** start Excerpt provided **

Applying STP molar volume to room temperature gas. The 22.414 L/mol constant only works at 0°C, 1 atm. If you collected a gas sample at 25°C in your lab and divide by 22.414, you’re off by about 10.6%. For a rough estimate, fine. For a graded lab report or a process calculation, that error matters.

Forgetting to convert units. Pressure has multiple common units: atm, mmHg, kPa, Pa, bar. The ideal gas law using R = 0.08206 requires pressure in atm. If your manometer reads in mmHg, divide by 760. If it reads kPa, divide by 101.325. Mixing units here produces nonsense results with no obvious error signal.

Treating real gases as ideal at high pressure. The ideal gas law is an approximation. It works well at low to moderate pressures and high temperatures. Above roughly 10 atm, real gases deviate meaningfully from ideal behavior due to intermolecular forces and molecular volume. For those situations, equations like Van der Waals give more accurate results.

Not accounting for water vapor. When gas is collected over water in a lab, the total pressure includes water vapor pressure. If the manometer reads 760 mmHg but the experiment is at 25°C, the vapor pressure of water is about 23.8 mmHg. The partial pressure of your collected gas is actually 760 - 23.8 = 736.2 mmHg. Skipping this step inflates your mole count.

** end Excerpt provided **

| Stated problem 1 |
According to the excerpt on gas calculation mistakes, about how far off is the result if a gas sample collected at 25°C is divided by 22.414 L/mol?
| Stated problem 2 |
List every pressure unit that the excerpt on gas calculation mistakes names as common.

** start Data entries **

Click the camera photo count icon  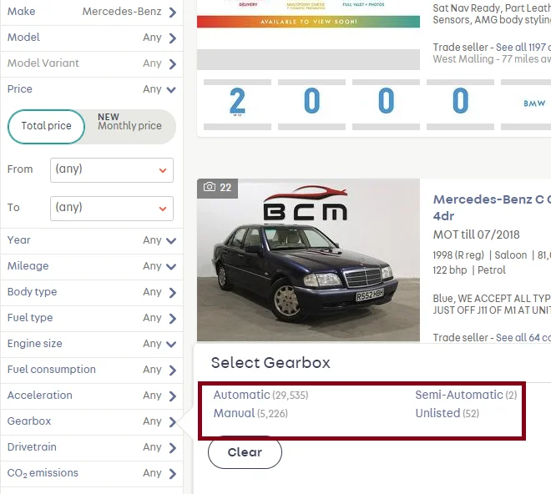pyautogui.click(x=210, y=187)
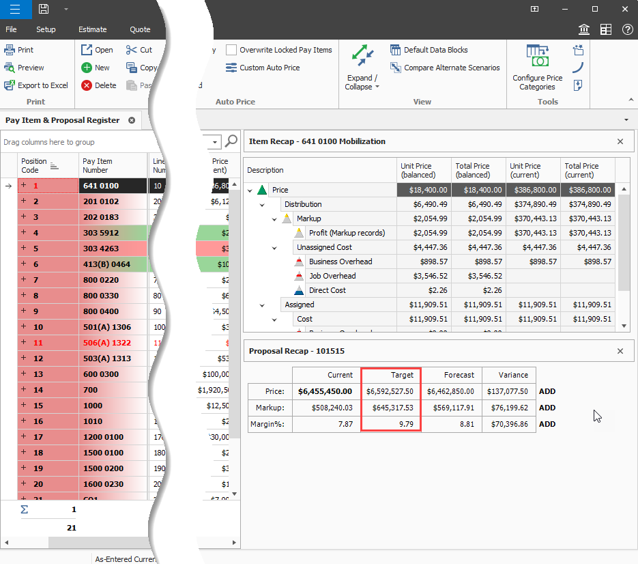
Task: Click ADD next to Price variance
Action: pyautogui.click(x=547, y=392)
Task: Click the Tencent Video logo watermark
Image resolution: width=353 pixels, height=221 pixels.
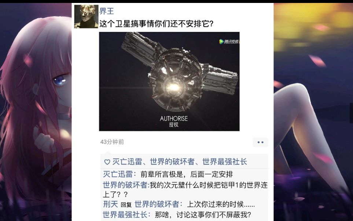Action: pyautogui.click(x=229, y=42)
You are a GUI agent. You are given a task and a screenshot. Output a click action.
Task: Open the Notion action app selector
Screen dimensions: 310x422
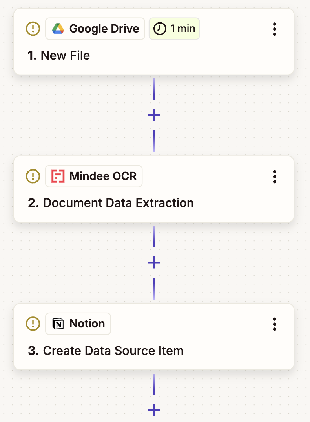[78, 324]
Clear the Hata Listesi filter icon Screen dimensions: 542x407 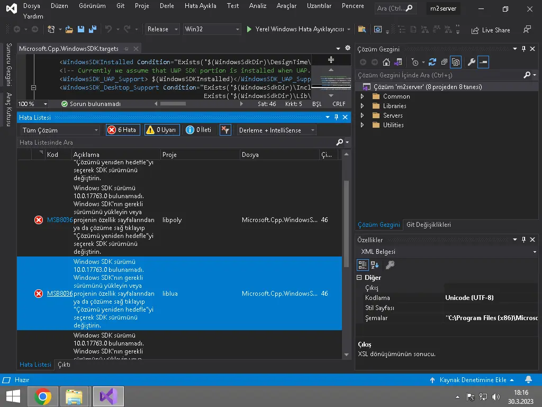(x=225, y=130)
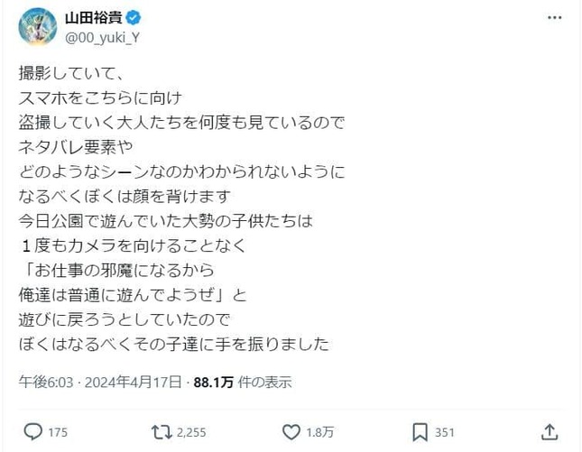Click the share upload arrow icon
Viewport: 582px width, 452px height.
550,432
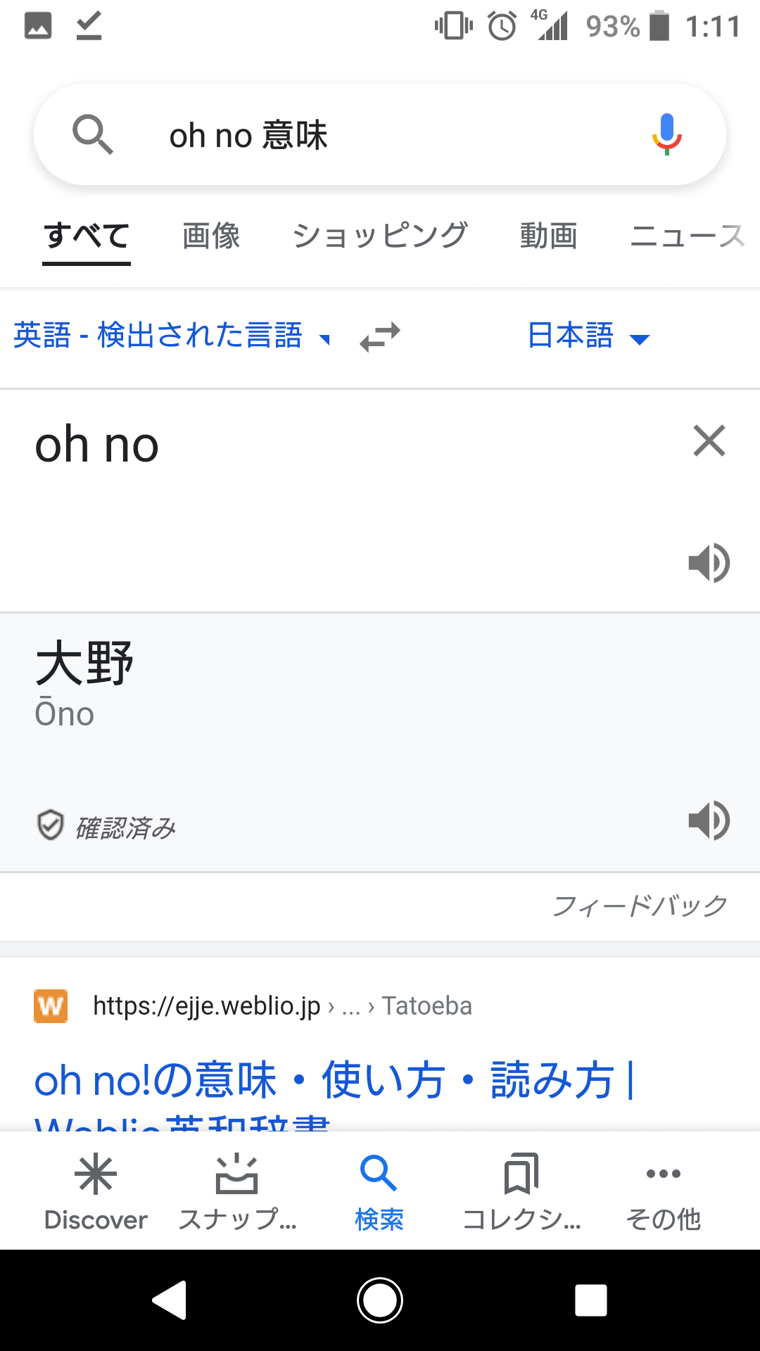The height and width of the screenshot is (1351, 760).
Task: Open Discover from the bottom bar
Action: (96, 1189)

** end Data entries **

| Written response 1 |
About 10.6%.

| Written response 2 |
atm, mmHg, kPa, Pa, bar